Cardiology Department, Military Hospital, Wroclaw, Poland, Institute of Anthropology, Polish Academy of Sciences, Wroclaw, Poland,

National Heart & Lung Institute, Imperial College London, UK e.jankowska@imperial.ac.uk

Chronic heart failure (CHF), a disease characterised by fatal prognosis and poor quality of life, has traditionally been linked to malfunction of the heart as a pump. There is now mounting evidence to show that the complex pathophysiology of CHF begins with an abnormality of the heart, but involves peripheral mechanisms and dysfunction of most body organs, including the cardiovascular, musculoskeletal, renal, neuroendocrine, haemostatic, and immune systems.

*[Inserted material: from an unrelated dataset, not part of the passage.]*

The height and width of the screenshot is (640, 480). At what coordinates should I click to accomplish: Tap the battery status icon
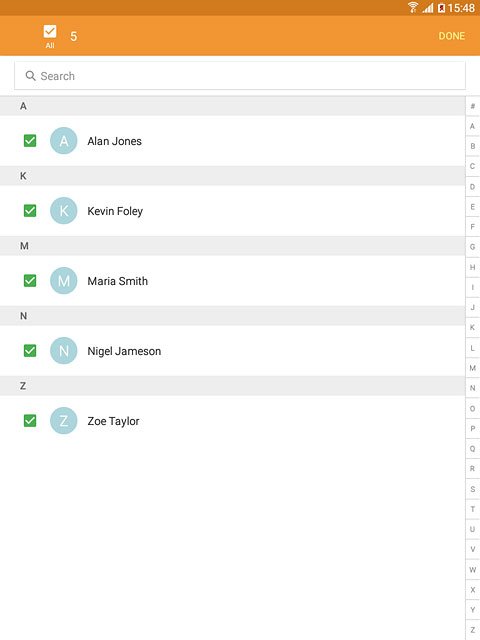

We have prospectively studied the prevalence, clinical and prognostic consequences of anabolic deficiencies within 3 major endocrine axes (gonadal, adrenal, and somatotropic) in a cohort of around 300 men with stable systolic CHF. Deficiencies in circulating total testosterone (TT), dehydroepiandrosterone sulphate (DHEAS) and insulin-like growth factor type 1 (IGF-1) (defined as = the 10th percentile of values for age-matched healthy controls) are prevalent across all age categories in approximately 30%, 60% and 80% of men with CHF, respectively. Reduced serum levels of TT, DHEAS and IGF-1 independently predict high long-term mortality in a cohort of men with CHF, even after adjustment for other previously established prognosticators, markers of disease severity (high NYHA class, low ejection fraction, increased plasma levels of natriuretic peptides), concomitant treatment, and co-morbidities. Men with CHF and normal levels of all anabolic hormones have the lowest 3-year mortality rate (17%, 95%CI: 2-33%) compared with those with deficiencies in one (26%, 95%CI: 16-35%), two (45%, 95%CI: 34-55%), or all three (73%, 95%CI: 51-95%) anabolic axes. The higher the number of deficient anabolic hormones, the worse the prognosis. In men with CHF, reduced serum TT constitutes an independent major determinant of impaired exercise capacity (reduced peak oxygen consumption and reduced distance during a 6-minute walk test), lower muscle strength and lower lean tissue mass, and reduced haemoglobin level. Deficiency in serum TT and DHEAS, irrespectively of disease severity, are linked to poor quality of life, and more intense depressive and andropausal symptoms in these patients.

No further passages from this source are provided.